◆ WHAT IS BEING ASKED ◆
From the line with "Click the flag icon in Clubhouse logo" to the line with "At what coordinates", retype each line exactly as it stands in the records below, but skip the pictures.

◆ INFORMATION PROVIDED ◆

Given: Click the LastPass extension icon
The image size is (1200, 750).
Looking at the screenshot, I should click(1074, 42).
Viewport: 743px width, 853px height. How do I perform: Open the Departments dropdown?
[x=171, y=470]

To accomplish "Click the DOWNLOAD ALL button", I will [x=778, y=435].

...

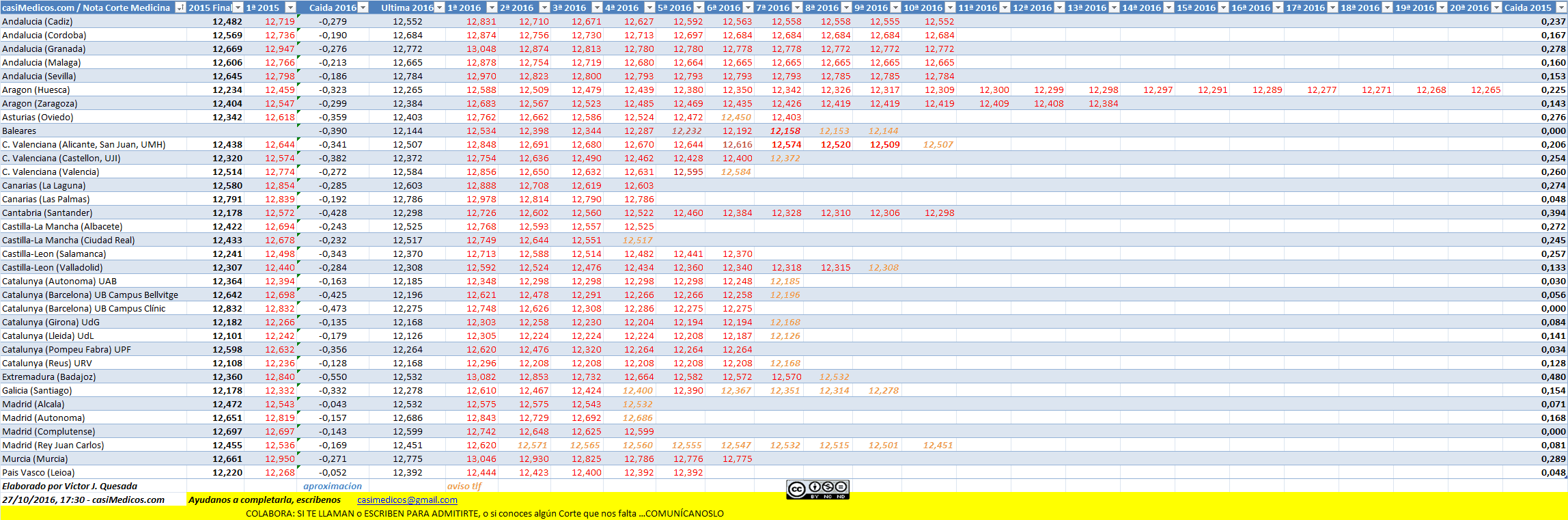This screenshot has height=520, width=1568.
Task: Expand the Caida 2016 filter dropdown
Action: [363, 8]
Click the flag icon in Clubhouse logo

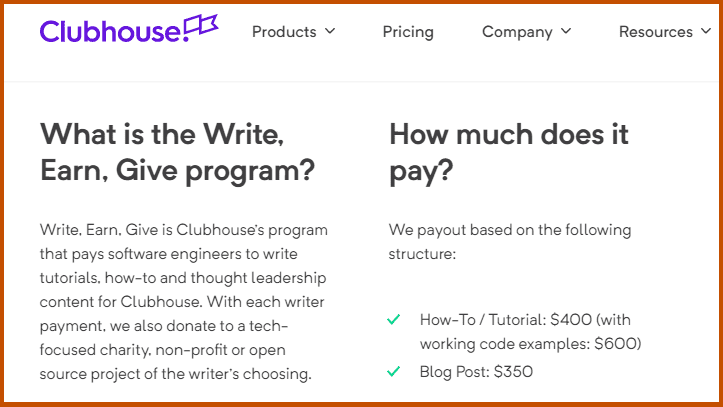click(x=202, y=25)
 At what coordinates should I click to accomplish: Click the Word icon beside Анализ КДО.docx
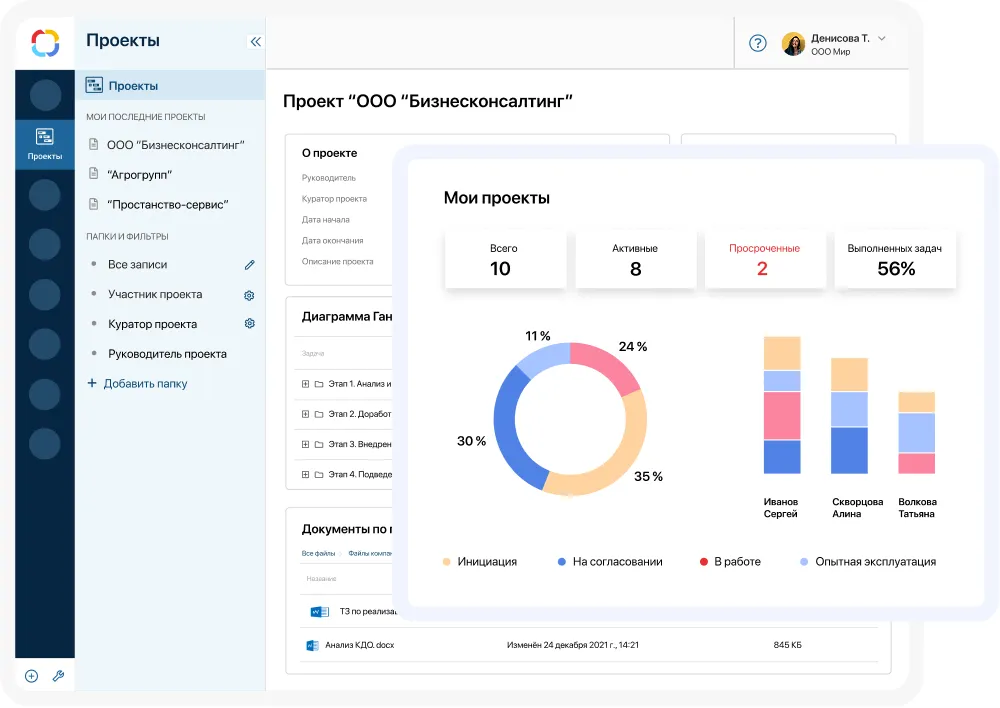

◆ TASK ANSWER ◆
Click the flag icon in Clubhouse logo

click(x=202, y=25)
 At what coordinates should I click to accomplish: Click the Word icon beside Анализ КДО.docx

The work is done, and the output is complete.